AI R9700 Pro - 32gb AMD GPU for AI and creative workloads -- Benchmarks

wendell · October 27, 2025, 6:36pm

Pugetbench

Nuke “special project”

This project is

The AMD gpu did well here until they hit some kind of compute limit for the more complex ‘Defocus’ test.

As usual synthetic benchmarks show Nvidia way out in front

For AI, a 2x R9700 setup can be quite fast on windows, with the Vulkan backend:

I did not have to do much special for ComfyUI and ROCm thanks to changes the last week or so. Our guide here:
Minisforum MS S1 Max Comfy UI Guide can work for you, too on 9070XT or R9700 Pro.

over 150 tokens’sec with all the tuning knobs and stops pulled out!

(it was about ~~120 out of the box).
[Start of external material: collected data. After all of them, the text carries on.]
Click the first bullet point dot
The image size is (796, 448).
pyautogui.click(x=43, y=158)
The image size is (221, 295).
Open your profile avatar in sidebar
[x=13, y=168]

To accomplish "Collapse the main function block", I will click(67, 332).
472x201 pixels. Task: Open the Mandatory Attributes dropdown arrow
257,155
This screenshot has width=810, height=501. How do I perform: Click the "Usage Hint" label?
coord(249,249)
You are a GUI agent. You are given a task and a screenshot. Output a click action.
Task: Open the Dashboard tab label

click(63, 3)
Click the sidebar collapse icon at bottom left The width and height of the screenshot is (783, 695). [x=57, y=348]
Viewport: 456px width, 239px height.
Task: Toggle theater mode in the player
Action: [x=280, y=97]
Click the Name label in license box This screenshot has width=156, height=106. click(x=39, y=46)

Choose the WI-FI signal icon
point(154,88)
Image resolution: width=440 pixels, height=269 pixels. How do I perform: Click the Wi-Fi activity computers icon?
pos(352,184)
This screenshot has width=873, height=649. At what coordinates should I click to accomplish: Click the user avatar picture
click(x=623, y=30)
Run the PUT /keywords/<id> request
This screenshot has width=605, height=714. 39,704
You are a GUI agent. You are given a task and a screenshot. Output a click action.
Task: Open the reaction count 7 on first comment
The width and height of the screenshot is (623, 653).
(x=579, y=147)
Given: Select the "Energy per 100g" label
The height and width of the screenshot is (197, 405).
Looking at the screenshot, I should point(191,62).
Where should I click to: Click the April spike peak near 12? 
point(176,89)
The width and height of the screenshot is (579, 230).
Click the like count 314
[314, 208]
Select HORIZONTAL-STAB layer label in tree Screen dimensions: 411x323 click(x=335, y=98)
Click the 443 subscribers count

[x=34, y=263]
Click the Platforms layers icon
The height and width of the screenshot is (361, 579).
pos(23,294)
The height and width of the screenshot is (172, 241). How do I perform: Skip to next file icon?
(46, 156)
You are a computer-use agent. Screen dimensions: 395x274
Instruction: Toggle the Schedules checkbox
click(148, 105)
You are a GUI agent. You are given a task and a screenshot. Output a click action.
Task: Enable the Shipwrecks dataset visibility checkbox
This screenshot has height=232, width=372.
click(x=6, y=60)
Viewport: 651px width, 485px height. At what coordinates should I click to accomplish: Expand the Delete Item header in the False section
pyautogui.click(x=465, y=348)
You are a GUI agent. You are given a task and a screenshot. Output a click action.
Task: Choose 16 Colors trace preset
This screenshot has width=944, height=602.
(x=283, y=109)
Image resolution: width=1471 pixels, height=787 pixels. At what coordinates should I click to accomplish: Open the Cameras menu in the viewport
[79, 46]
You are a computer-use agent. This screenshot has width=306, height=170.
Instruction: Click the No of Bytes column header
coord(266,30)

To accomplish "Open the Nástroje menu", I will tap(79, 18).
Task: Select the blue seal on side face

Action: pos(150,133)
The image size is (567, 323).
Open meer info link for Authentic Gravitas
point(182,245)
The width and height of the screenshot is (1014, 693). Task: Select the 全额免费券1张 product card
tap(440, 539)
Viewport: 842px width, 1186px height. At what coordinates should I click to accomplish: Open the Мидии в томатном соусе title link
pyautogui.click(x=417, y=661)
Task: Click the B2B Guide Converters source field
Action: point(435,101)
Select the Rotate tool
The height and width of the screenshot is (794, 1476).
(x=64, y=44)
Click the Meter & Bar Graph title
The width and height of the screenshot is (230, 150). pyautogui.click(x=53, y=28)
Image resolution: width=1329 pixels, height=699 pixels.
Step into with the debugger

That’s using every single byte of vram on both cards in our two card setup haha!!

Tokens’sec across various models vs 5090

But what if you add a second R9700?

It’s a 68-80% improvement in speed adding the 2nd gpu, and you double your vram.

Here’s the machine we used for testing – Falcon Northwest Talon system with a Threadripper 9995WX and 768gb ram.

vramfiend93 · October 27, 2025, 8:12pm

would it be easy to use it as gpu for virtual machines¿?

Ilake · October 27, 2025, 8:23pm

I like trains:)

jksoftware · October 27, 2025, 8:43pm

For the AI workloads. At what context size was this tested with and what were the size of the prompts?

bhamm-lab · October 27, 2025, 9:14pm

Very curious how you’re able to use shared vram between two cards over the pcie bus (specifically on linux). How does this work and what configuration qwirks did you have to set to enable this?

wendell · October 27, 2025, 9:53pm

for most mdoels, its just standard stuff. In vLLM the layers are assigned to different GPUs.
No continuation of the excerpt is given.